[Start of Attachment]
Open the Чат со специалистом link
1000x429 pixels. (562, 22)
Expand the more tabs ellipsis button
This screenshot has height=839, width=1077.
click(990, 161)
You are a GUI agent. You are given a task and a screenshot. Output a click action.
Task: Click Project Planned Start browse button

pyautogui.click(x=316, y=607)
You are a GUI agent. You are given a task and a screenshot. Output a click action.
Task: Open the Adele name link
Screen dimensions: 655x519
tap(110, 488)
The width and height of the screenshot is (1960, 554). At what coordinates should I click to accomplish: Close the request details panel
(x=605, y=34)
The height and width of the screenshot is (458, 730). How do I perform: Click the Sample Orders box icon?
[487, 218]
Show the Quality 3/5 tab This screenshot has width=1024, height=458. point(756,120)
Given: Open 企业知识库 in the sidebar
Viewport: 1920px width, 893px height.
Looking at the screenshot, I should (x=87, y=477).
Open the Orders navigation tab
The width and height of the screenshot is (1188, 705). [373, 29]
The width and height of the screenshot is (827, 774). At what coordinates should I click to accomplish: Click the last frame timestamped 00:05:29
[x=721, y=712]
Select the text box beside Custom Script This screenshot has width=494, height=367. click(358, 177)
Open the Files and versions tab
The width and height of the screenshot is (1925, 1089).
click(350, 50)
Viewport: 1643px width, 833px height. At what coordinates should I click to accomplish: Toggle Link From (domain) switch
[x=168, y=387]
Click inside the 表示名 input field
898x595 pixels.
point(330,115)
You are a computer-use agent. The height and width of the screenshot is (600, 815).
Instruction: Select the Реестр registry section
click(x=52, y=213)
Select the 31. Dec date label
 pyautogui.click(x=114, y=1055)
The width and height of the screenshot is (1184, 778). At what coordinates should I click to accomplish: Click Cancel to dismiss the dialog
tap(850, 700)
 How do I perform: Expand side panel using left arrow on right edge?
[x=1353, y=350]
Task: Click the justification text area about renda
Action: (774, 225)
[End of Attachment]
Once more, write all of the records exactly as given.

Open the Чат со специалистом link
1000x429 pixels. (562, 22)
Expand the more tabs ellipsis button
This screenshot has height=839, width=1077.
click(990, 161)
You are a GUI agent. You are given a task and a screenshot. Output a click action.
Task: Click Project Planned Start browse button

pyautogui.click(x=316, y=607)
You are a GUI agent. You are given a task and a screenshot. Output a click action.
Task: Open the Adele name link
Screen dimensions: 655x519
tap(110, 488)
The width and height of the screenshot is (1960, 554). At what coordinates should I click to accomplish: Close the request details panel
(x=605, y=34)
The height and width of the screenshot is (458, 730). How do I perform: Click the Sample Orders box icon?
[487, 218]
Show the Quality 3/5 tab This screenshot has width=1024, height=458. point(756,120)
Given: Open 企业知识库 in the sidebar
Viewport: 1920px width, 893px height.
Looking at the screenshot, I should (x=87, y=477).
Open the Orders navigation tab
The width and height of the screenshot is (1188, 705). [373, 29]
The width and height of the screenshot is (827, 774). At what coordinates should I click to accomplish: Click the last frame timestamped 00:05:29
[x=721, y=712]
Select the text box beside Custom Script This screenshot has width=494, height=367. click(358, 177)
Open the Files and versions tab
The width and height of the screenshot is (1925, 1089).
click(350, 50)
Viewport: 1643px width, 833px height. At what coordinates should I click to accomplish: Toggle Link From (domain) switch
[x=168, y=387]
Click inside the 表示名 input field
898x595 pixels.
point(330,115)
You are a computer-use agent. The height and width of the screenshot is (600, 815).
Instruction: Select the Реестр registry section
click(x=52, y=213)
Select the 31. Dec date label
 pyautogui.click(x=114, y=1055)
The width and height of the screenshot is (1184, 778). At what coordinates should I click to accomplish: Click Cancel to dismiss the dialog
tap(850, 700)
 How do I perform: Expand side panel using left arrow on right edge?
[x=1353, y=350]
Task: Click the justification text area about renda
Action: (774, 225)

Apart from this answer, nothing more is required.